▸ **Task instructions**
The required result is an exact copy of the material from the line with "on writing (9, 1299)" through its final line, both ends included.

▸ **Provided entries**
....

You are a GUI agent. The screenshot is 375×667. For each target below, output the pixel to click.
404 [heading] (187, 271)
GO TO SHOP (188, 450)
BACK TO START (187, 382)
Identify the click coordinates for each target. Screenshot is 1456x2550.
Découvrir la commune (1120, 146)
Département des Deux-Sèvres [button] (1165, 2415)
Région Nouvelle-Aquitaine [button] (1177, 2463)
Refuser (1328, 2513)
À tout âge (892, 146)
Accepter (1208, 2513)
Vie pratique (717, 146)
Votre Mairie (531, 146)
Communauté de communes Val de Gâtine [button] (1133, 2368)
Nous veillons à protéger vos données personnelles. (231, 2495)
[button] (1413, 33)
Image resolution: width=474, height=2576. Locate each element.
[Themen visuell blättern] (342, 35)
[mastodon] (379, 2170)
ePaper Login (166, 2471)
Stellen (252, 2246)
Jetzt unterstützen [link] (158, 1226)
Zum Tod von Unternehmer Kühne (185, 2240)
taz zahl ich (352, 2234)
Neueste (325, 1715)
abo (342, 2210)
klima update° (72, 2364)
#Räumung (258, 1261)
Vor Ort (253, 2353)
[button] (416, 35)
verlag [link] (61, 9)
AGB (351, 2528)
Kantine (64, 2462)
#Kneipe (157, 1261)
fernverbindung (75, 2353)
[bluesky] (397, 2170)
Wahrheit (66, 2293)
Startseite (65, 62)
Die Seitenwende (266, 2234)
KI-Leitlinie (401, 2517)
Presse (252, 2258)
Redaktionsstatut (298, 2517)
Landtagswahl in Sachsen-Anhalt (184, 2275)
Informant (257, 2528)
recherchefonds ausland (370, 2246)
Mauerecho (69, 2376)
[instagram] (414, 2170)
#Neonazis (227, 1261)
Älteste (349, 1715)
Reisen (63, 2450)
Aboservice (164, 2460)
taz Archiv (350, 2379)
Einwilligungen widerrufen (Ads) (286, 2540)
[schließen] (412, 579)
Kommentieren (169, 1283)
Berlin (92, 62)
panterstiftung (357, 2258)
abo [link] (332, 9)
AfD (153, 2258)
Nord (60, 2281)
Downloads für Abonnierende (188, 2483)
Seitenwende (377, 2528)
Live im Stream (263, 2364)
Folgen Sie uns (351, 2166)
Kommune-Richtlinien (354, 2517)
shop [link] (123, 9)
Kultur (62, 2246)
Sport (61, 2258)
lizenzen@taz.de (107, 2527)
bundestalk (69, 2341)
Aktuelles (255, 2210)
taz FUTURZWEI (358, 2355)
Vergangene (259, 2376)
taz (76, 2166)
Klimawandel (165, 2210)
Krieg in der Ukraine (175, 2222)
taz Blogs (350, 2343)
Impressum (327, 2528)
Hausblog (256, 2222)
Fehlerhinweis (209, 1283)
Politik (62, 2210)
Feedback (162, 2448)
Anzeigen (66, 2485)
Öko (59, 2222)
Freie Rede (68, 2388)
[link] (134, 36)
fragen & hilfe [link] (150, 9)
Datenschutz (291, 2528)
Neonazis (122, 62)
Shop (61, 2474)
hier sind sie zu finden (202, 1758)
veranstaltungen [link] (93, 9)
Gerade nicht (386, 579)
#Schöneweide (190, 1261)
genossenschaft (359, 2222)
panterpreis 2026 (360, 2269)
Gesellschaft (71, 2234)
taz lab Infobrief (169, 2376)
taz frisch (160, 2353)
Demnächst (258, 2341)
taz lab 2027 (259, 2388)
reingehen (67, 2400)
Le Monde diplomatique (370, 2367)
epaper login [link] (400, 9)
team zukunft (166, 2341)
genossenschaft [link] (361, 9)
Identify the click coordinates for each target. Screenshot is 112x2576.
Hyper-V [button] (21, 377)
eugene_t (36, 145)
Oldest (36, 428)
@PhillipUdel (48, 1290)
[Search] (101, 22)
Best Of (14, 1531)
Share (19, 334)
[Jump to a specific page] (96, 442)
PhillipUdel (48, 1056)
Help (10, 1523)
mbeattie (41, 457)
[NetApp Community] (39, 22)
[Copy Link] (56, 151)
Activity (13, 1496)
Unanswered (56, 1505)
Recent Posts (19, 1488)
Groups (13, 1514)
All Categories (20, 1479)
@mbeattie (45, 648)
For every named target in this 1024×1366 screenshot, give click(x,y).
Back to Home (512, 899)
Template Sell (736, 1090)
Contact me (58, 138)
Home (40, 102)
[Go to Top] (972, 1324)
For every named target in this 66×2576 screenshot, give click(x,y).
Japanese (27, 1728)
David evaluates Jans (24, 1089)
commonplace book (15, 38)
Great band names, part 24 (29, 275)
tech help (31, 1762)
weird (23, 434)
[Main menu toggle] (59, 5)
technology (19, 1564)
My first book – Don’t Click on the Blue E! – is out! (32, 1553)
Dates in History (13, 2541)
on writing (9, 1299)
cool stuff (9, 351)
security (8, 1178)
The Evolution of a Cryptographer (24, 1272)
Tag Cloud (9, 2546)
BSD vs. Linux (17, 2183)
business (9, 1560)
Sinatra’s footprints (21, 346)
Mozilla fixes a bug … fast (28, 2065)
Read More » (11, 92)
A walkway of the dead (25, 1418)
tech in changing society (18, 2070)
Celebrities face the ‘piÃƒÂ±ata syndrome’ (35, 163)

....

▸ **Output for this task**
on writing (9, 1299)
cool stuff (9, 351)
security (8, 1178)
The Evolution of a Cryptographer (24, 1272)
Tag Cloud (9, 2546)
BSD vs. Linux (17, 2183)
business (9, 1560)
Sinatra’s footprints (21, 346)
Mozilla fixes a bug … fast (28, 2065)
Read More » (11, 92)
A walkway of the dead (25, 1418)
tech in changing society (18, 2070)
Celebrities face the ‘piÃƒÂ±ata syndrome’ (35, 163)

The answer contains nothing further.